# My Recovery and fall from grace



## Jason79 (Nov 13, 2013)

My recovery story

I smoked pot for quite a few years, but never got dissociation from it, except for some brain fog. It wasn't until my faithful meeting with LSD, that I got Derealization. It was a combination of HPPD and DR. I'd wake up every morning and check if it was still there, and of course it was.

It was naturally combined with very high levels of anxiety. Sometimes as much as 5 minutes outside was enough to make feel like I was going to collapse and to run inside and curl up in bed. Curled up like an embrio was the only refuge I found.

I tried to deal with it and kept living my life the best I could, but it was pure pain. When shadows were still jumping on the walls (HPPD symptom) 8 months later, I sought professional help. This is back in 2000, so I had no clue about what was going on. Neither did the psychiatrist in a small town where I lived. As you well know, it was very hard to describe to her what I was feeling. She prescribed Zoloft and an antipsychotic. The antipsychotic was like chemical torture, I only took it twice. Zoloft did nothing.

I went back to see the psych and this time got a fairly high dose of Fluoxetine, which started working well in about two months. I consider myself lucky, because in about 4 months I was 80% recovered.

5 months after starting Fuoxetine, I started full time studies in Circus Arts. It was a dream come true, gave me structure, kept me very busy and most of all brought me completely to my body.

Two years later I moved abroad to continue with my training and study another language. DR still kept popping up occasionally, in public spaces with a lot of people, under stress or when fatigued. My symptoms were almost pure DR, so they usually went away when I was back home in safety. Sometimes I'd get some DP symptoms when training acrobatics for example, which is a bizarre experience. Imagine not being fully in your body when doing something that requires a lot of co-ordination and control of your body.

I eventually started performing professionally and had a couple of relapses, which usually were resolved by either changing medication or dosage.

I'd been 80-90% symptom free until 2008, when I started Venlafaxine and made some life-style changes. I reduced my workload and stress and escaped to South-America every winter. With this combination I considered myself cured. Between 2000-2013 I realised almost all of my dreams, including learning 3 languages, travelling extensively, making a living as a professional performer and learning to surf : )
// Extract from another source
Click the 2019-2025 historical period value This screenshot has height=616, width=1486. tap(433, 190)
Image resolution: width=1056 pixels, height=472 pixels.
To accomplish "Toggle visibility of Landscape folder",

I was cured to the point that I even smoked weed a couple of times and once took MDMA. Stupid, I know, but that's how confident I felt and I didn't experience a relapse.

I wish this story had a happy ending, but it doesn't, at least not yet. I recently had a very bad reaction to medication and fell to a deeper, blacker depression I had ever imagined possible. I also developed pretty intense DP this time round, which for me is far more disturbing than DR. Maybe it's just my challenge and lesson in this life. The good thing is, that during this relapse I've decided that I need to educate people about this condition and especially about the link between drug use and mental health. I'm hoping to start going to schools to give talks etc.

The drug education in my youth involved some old addict telling us how our livers would get screwed if we did heroin. There was very little talk about the profound and often debilitating effects that drugs can have on one's mind.

It's bitter this time round, but I recovered once and with hard work and hopefully a little assistance from some higher powers as well, I will recover again.